Exercise 2: An important criterion for the validity of a quantum mechanical calculation is satisfying the virial theorem which for atoms and ions requires: E = ‐T = V/2. Demonstrate whether or not the virial theorem is satisfied for the elements in the first exercise.
Calculate the kinetic energy:
\[ \begin{matrix} T \left( R_1 \right) = a T_1 \left( R_1 \right) + b T_2 \left( R_1 \right) & T \left( R_1 \right) = 14.129 \end{matrix} \nonumber \]
Calculate potential energy:
\[ \begin{matrix} V \left( R_1 \right) = E \left( R_1 \right) - T \left( R_1 \right) & V \left( R_1 \right) = -28.257 & \frac{V \left( R_1 \right)}{2} = -14.129 \end{matrix} \nonumber \]

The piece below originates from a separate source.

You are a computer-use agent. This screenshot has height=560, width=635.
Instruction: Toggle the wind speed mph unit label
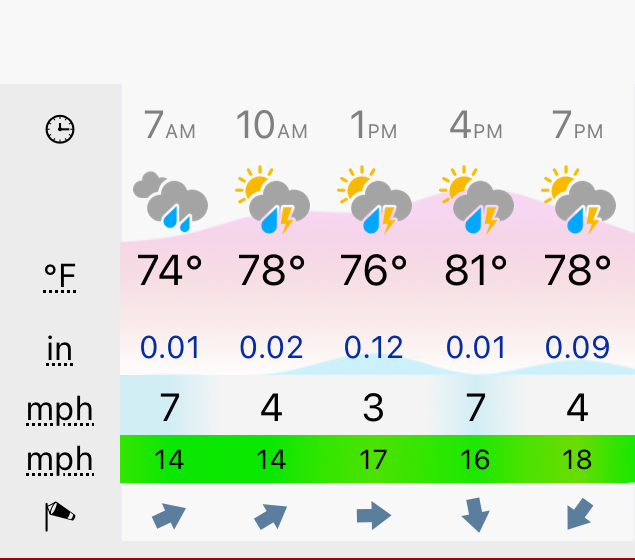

\[ \begin{matrix} \text{Element} & \frac{ \text{E(calc)}}{E_h} & \frac{ \text{ -T(calc)}}{2E_h} & \text{VTSatisfied} \\ \text{H} & -0.500 & -0.500 & -0.500 & \text{Yes} \\ \text{He} & -3.062 & -3.062 & -3.062 & \text{Yes} \\ \text{Li} & -7.385 & -7.385 & -7.385 & \text{Yes} \\ \text{Be} & -14.128 & -14.129 & -14.129 & \text{Yes} \end{matrix} \nonumber \]
The Bohr model satisfies the virial theorem for all atomic calculations (atoms and ions). This does not guarantee the validity of the model. However, any model calculation that violates the virial theorem indicates that the model is not quantum mechanically valid.
Exercise 3: Plot the total energy, and the kinetic and potential energy components on the same graph for beryllium and interpret the results.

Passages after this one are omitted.